Присмотрел он одну воинскую часть, судя по погонам да по эмблемам, украшавшим петлицы, – саперную; у части этой конечно же и автоматы есть, и гранаты, и взрывчатка, и вообще полно оружия, свободно валявшегося на складских полках, – потому, что саперные части никогда не набирают полностью свой состав, у них все время недобор… Ведь призывного люда становится все меньше и меньше, поэтому часть оружия и оборудования в этих воинских соединениях всегда бывает законсервирована и вообще стволы там, как полагал Пыхтин, никакого счета не имеют…
«В армии – бардак, – размышлял про себя Пыхтин, – бьют ее, колотят, сердечную, как хотят, пинают все, кому не лень. Людей в погонах шельмуют, оскорбляют, иногда втихаря, зажав где-нибудь в темном углу, избивают. Деньги платят мизерные. Офицер получает раз в пятнадцать меньше, чем лавочник на рынке… Плохо армии, плохо в армии. Не может быть, чтобы я не добыл в обнищавших вооруженных силах пять-шесть “калашниковых” за наличные тугрики».

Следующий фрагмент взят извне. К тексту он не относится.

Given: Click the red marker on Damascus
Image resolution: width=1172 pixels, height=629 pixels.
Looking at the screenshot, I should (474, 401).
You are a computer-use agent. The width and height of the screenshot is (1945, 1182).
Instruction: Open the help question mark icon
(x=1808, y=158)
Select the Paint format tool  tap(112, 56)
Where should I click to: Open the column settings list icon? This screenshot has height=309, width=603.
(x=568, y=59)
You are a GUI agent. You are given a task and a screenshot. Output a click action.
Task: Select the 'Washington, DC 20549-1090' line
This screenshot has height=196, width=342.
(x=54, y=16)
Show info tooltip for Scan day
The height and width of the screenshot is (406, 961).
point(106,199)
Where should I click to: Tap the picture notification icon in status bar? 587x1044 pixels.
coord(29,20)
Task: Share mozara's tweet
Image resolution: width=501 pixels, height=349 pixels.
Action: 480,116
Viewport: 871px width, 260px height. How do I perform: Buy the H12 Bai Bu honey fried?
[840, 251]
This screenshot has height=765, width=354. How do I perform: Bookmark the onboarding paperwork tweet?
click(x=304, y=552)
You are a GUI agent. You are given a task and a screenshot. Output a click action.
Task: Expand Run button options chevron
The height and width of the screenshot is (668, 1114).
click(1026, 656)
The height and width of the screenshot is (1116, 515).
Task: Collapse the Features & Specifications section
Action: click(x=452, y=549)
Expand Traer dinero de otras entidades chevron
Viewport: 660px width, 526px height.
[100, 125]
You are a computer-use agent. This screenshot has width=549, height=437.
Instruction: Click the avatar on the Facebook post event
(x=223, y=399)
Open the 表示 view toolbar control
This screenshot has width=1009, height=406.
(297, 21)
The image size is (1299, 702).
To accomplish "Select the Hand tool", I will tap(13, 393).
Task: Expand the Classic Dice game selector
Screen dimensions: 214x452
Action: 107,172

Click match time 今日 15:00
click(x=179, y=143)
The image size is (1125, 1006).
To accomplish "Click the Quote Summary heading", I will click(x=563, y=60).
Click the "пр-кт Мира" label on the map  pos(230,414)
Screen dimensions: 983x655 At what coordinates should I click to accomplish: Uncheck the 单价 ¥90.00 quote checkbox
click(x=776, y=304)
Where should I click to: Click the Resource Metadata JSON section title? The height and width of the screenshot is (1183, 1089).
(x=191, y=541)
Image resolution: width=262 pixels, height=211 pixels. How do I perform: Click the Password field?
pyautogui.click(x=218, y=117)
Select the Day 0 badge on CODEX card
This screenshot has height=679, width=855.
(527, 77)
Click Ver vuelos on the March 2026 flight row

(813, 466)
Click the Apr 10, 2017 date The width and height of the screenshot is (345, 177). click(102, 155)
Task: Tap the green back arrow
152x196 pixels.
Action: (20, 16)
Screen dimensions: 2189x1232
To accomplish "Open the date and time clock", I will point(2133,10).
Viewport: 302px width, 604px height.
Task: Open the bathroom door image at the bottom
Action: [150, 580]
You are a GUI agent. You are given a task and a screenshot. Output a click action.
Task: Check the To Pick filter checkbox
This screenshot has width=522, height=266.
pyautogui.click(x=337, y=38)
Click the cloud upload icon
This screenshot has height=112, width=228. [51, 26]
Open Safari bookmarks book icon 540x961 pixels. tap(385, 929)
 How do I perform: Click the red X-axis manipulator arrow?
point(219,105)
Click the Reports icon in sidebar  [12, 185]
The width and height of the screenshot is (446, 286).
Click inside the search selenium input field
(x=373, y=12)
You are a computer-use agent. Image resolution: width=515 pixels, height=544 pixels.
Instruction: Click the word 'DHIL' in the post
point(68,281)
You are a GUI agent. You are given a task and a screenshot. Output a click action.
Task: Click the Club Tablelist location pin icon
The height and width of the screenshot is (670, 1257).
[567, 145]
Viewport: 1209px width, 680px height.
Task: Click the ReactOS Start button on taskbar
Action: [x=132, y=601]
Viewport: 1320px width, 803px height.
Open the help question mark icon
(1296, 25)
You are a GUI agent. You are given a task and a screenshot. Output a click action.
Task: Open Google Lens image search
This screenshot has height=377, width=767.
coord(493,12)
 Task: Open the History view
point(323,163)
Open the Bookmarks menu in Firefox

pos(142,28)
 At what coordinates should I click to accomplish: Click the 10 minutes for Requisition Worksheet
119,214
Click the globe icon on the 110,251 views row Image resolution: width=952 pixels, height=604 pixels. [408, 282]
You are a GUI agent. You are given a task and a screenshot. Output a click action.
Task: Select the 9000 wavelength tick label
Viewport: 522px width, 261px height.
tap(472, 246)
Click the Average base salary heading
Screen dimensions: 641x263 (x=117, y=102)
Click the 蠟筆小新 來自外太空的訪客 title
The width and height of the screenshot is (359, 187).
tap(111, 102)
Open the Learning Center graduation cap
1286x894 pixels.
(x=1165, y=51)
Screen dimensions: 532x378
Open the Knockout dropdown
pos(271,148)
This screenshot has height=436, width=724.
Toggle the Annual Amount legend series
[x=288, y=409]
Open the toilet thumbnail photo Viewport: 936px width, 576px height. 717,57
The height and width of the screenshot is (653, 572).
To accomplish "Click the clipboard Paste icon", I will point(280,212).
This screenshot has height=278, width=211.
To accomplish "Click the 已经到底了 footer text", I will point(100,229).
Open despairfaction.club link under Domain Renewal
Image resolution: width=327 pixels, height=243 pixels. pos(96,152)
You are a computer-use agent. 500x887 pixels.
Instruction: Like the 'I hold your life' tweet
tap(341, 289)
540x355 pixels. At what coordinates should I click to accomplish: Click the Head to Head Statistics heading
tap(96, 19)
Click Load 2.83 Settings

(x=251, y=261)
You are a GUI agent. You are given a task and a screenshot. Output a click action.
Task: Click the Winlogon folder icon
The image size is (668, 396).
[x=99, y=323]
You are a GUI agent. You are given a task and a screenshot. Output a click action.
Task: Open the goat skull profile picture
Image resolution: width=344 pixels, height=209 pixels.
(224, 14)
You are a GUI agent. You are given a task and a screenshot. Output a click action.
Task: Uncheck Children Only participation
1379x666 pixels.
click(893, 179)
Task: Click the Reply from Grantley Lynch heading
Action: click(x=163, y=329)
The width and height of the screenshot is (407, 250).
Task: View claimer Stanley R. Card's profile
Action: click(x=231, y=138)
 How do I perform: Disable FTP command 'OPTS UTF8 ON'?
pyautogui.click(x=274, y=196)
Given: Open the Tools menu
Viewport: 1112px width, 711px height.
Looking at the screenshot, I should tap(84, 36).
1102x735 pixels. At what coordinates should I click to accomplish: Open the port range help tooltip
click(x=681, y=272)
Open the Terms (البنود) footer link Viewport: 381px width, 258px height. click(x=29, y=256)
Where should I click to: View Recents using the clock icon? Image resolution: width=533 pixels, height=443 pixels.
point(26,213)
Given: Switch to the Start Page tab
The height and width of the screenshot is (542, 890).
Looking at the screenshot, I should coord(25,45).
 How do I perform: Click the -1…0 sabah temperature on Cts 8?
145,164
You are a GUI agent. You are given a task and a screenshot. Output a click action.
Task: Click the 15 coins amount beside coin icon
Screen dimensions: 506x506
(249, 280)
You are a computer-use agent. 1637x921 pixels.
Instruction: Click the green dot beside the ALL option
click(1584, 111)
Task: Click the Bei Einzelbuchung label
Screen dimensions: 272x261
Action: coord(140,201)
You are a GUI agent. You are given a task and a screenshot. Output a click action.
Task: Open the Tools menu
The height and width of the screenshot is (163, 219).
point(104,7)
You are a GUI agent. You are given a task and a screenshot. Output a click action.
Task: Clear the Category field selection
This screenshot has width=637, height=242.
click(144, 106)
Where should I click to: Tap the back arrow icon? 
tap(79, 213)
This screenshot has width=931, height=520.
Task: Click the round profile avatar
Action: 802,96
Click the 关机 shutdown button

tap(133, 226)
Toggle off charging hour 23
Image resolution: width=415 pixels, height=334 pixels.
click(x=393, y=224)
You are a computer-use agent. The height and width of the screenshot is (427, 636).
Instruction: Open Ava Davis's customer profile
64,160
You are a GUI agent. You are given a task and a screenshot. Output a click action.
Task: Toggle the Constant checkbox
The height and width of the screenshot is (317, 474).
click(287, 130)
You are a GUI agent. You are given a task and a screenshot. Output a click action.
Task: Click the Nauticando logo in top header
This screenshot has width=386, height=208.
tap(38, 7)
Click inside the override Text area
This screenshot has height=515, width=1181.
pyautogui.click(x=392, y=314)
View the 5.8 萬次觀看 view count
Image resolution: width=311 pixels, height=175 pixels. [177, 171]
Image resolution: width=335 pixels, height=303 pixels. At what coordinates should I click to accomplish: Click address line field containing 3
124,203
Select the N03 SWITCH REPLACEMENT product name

Недалеко от той воинской части, примерно в трех сотнях метров от ворот, в жиденьком грустном парке имелась неплохая пивная, которой командовала бровастая носатая бабка с полковничьим голосом и фельдфебельскими замашками. Отличительной чертой подведомственного бабке заведения было то, что старуха никогда не разбавляла пиво: какой поступала к ней бочка с завода, такой она ее и продавала, не вливая в бочку ни капли воды, поэтому пиво у бровастой бабки было самым вкусным в Краснодаре, пузатые саперные прапорщики – большие любители потешить собственное брюхо, знали это и бывали в пивнушке частыми гостями. Употребляли они желанный напиток не только в чистом виде, а и, помня старую русскую традицию, добавляли в него водку… Хорошо им было!
Только крепкие «ерши» их и брали, всем другим напиткам не дано было одолеть этих людей с чугунными плечами и железными желудками.
В эту пивную Пыхтин и направился – не может быть, чтобы в славный осенний вечерок, на удивление тихий и прозрачный, – славный подарок после мелких нудных дождей, – пахнущий дымком, яблоками, горечью подгнившей травы, увяданием и некой едва уловимой печалью, бравые вояки-прапоры не пришли в пивную промочить себе горло. Обязательно придут!
Пыхтин медленно шел по улице – рослый, с чистой, почти мальчишеской улыбкой на открытом лице, ладный – редкая дама не обратит на такого парня внимание, не заметит, наверное, только самая затюканная, затрюханная, обремененная детьми, кастрюлями и алкоголиком-мужем, совершенно слепая женщина, а так почти не было красоток, которые не вздохнули бы по Пыхтину, пока он двигался к намеченной цели. И орден на его широкой груди конечно же привлекал внимание, посверкивающий рубином, приметный… Пыхтин шел и любовался вечером.
Любовался самим собою, золотыми, не растерявшими под секущими ветрами свой убор деревьями – кленами, ясенями и толстоствольными, крепкими, как дубки, березами, отличавшимися от тонких и грустных берез средней России, любовался девчонками, цокающими каблучками по тротуару, думал о том, что в Краснодаре «и жить хорошо и жизнь хороша»… Жить действительно было хорошо, Пыхтину никогда не снились люди, которых он убивал – душа не принимала их тени, мозг не запоминал их лица, поэтому чувствовал он себя легко – ничто не обременяло бывшего афганца.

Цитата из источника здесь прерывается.